Epigenetic modification via DNA methylation can cause significant effect on gene expression by exerting control over a variety of processes involved in cellular maintenance and proliferation [37]. However, artificially induced methylation at the selected sites on chromosomes presents an assortment of unique challenges. Here, by adopting optogenetic-epigenetic manipulation, we developed for the first time a tool to selectively increase the methylation status of the subtelomeric CpG islands. We demonstrate that site-directed methylation of subtelomeric regions has the potential to modify the global telomere length.

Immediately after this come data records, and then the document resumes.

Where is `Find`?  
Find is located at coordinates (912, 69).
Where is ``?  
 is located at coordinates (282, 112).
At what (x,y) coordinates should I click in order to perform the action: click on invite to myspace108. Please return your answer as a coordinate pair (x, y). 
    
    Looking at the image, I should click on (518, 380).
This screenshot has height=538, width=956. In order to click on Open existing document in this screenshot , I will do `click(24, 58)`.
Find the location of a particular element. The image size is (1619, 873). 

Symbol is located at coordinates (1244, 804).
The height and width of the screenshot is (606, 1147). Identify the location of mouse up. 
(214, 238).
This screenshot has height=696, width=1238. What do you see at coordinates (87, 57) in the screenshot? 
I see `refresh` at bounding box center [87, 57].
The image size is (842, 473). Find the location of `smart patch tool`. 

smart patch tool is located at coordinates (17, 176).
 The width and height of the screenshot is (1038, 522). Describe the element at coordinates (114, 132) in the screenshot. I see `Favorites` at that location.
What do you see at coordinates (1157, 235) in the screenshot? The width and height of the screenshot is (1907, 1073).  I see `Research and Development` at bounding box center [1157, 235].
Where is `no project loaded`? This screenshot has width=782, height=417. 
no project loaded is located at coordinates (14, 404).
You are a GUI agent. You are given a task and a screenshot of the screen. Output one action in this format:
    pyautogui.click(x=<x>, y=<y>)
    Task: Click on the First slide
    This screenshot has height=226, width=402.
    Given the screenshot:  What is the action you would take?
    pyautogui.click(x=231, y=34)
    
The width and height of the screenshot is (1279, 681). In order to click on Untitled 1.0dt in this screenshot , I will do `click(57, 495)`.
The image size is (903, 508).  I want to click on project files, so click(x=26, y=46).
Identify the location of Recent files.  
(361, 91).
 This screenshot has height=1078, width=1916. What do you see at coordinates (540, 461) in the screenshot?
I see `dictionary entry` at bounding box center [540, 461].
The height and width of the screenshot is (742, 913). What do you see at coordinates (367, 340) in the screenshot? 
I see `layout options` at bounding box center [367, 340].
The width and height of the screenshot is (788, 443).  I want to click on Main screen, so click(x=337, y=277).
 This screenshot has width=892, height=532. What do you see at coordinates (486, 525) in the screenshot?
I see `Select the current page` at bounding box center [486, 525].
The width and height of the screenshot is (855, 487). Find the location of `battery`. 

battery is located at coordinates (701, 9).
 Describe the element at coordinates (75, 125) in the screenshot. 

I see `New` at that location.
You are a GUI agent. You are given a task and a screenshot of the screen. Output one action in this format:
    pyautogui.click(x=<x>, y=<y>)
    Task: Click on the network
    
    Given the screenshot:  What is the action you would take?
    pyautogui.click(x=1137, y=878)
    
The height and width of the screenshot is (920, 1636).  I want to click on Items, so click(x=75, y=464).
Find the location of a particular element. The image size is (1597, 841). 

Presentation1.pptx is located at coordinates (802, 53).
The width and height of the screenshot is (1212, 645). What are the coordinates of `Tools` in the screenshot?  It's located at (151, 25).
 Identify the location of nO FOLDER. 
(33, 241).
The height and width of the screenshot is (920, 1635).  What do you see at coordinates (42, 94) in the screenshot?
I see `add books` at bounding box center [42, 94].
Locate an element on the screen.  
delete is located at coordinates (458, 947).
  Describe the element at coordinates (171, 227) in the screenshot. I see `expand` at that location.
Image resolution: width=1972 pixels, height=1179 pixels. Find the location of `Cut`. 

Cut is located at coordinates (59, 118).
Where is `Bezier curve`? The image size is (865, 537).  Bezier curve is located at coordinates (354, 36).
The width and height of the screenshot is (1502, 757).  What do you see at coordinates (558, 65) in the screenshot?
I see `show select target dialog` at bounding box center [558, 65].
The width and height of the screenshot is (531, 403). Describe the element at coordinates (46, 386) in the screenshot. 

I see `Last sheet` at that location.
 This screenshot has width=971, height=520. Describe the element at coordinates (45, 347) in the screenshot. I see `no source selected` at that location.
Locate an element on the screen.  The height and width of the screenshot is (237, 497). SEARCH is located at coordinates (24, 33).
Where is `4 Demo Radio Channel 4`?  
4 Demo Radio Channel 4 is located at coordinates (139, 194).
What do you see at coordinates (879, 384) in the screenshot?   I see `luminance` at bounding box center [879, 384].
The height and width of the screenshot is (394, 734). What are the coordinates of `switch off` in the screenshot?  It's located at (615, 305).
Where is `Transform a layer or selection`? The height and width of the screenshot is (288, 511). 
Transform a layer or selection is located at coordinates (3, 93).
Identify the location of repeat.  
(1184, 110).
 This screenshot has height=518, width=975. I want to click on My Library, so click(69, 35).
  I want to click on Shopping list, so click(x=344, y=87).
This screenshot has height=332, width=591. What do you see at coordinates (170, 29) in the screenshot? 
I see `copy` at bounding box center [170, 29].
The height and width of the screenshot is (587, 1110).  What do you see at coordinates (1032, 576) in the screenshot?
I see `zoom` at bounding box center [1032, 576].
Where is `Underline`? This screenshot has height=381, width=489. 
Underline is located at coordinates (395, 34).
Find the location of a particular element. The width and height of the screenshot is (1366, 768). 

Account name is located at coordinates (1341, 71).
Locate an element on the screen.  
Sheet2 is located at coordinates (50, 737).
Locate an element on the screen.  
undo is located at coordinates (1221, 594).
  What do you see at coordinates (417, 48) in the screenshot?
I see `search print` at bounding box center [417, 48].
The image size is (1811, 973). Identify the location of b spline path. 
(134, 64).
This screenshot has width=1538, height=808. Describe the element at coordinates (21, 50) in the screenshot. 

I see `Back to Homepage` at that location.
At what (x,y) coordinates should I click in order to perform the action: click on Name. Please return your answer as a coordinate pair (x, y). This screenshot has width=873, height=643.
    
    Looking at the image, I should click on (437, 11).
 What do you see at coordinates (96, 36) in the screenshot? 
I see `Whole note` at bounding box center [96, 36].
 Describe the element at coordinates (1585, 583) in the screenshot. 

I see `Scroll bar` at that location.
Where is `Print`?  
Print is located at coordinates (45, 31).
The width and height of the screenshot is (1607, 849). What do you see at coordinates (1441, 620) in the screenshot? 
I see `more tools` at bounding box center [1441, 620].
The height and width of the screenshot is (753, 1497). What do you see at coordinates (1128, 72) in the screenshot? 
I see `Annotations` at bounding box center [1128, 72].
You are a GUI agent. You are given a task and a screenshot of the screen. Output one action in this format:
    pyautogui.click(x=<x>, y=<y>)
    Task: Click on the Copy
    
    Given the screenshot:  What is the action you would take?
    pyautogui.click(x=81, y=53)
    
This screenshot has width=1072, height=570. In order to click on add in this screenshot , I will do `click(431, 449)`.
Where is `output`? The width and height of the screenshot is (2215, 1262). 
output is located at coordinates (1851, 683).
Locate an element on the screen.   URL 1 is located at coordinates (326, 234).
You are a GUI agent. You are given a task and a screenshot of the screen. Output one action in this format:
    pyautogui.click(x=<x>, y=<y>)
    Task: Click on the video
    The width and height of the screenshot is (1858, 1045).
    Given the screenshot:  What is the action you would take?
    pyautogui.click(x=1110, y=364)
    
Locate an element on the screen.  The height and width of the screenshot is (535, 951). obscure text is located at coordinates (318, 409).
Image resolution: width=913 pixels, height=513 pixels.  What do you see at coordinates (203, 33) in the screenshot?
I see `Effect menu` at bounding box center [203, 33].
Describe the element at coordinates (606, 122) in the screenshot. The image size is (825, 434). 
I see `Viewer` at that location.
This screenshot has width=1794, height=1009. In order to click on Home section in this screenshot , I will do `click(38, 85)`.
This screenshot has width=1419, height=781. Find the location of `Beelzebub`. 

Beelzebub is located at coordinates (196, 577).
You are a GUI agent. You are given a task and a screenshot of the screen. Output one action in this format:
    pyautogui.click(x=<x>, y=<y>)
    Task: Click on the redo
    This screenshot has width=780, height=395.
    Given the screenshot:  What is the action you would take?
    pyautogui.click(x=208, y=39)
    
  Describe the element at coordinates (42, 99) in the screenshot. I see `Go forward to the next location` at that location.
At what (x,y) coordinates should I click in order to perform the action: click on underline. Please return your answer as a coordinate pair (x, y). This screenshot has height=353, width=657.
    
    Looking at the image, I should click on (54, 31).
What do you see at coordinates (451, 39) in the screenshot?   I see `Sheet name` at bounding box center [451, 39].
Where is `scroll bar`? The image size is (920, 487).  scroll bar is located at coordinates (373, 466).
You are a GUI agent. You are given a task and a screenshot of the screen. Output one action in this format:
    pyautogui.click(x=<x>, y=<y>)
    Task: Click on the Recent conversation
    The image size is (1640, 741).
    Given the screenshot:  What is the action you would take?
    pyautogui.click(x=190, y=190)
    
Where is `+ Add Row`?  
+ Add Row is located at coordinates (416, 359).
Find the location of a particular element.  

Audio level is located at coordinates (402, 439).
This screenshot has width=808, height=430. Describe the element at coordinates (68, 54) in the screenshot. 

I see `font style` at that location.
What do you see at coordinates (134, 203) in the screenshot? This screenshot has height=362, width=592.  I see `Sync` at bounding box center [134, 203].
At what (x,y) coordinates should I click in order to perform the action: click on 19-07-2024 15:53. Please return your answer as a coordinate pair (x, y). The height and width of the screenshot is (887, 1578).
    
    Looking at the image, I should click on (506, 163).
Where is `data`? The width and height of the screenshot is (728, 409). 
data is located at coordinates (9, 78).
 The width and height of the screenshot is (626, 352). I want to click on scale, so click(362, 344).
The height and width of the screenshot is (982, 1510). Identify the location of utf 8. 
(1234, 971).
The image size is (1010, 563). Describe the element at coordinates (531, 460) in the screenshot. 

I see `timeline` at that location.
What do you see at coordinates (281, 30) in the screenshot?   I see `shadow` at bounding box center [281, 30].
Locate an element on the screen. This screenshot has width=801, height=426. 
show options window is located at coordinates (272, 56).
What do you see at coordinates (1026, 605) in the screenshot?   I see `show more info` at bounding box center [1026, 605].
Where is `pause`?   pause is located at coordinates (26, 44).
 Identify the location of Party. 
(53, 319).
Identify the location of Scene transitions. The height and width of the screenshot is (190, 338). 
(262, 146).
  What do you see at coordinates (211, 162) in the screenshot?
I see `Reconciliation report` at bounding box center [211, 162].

Two constructs were designed to demonstrate the light-directed site specific methylation. These constructs encode the TCON and the ECON fusion proteins with the latter acting as an effector due to the presence of DNMT3A. We selected DNMT3A over other DNA methyltransferases such as DNMT1 to create additional methylation because of its broader spectrum of activity. DNMT1 primarily maintains the methylation status at the hemimethylated CpG islands in the genome by specifically copying the methylation marks onto daughter strands created during replication [38, 39]. Capable of de novo methylation, DNMT3A creates methylation marks both at the unmethylated and hemimethylated CpG dinucleotides in addition to taking part in the maintenance of methylation patterns [40-42]. To preferentially localize DNMT3A to the subtelomeric regions it was fused to CRY2PHR, an optically active domain of CRY2 protein in ECON. CRY2PHR is capable of binding to its partner CIB1. The CRY2-CIB1 interactions are blue light dependent and reversible and have been used in a number of optogenetic systems [32, 33, 43]. The association of CRY2PHR and CIB1 is also rapid and their association kinetics has been characterized in our previous work [44].

In the targeting construct TCON, CIB1 exists as a fusion to the DNA binding domain from TRF1, which specifically binds to TTAGGG repeats found at telomeres and subtelomeres [22, 45]. We selected TRF1 to direct the optogenetic proteins selectively to each of the chromosome end, since it binds to double stranded telomeric DNA repeats that helped to anchor TCON fusion protein to the chromosome ends. The blue-light driven association between the CRY2PHR and CIB1 domains of ECON and TCON is a critical factor in localizing DNMT3A to the chromosome ends (Figure 3b). Using a variety of techniques, including single molecule fluorescence approaches, we demonstrated that the full-length fusion proteins localize to the nucleus wherein TCON presents a punctate nuclear staining pattern presumably at telomeres. FCS analysis showed low rates of diffusion of TCON as expected of a telomere binding protein bound to its target. Confirmatory evidence for TCON binding to telomeric DNA was obtained by isolation of TCON-DNA complexes by immunoprecipitation and analysis of bound DNA by qPCR. Typical punctate, overlapping staining pattern of TCON and TRF2, a telomeric binding marker, suggests that TRF1 of TCON and TRF2 are situated in close proximity, which strengthens the inference that TCON binds specifically to the telomeric repeat sequences. In addition, fluorescence lifetime analysis using FLIM-FRET and Co-IP data demonstrated the association between TCON and ECON occurs at the telomere and was dependent and sensitive to both time and intensity of blue light (Figure 2). Taken together, our data reveals the ability to spatiotemporally control the reversible assembly of the TCON-ECON complexes at the telomeres.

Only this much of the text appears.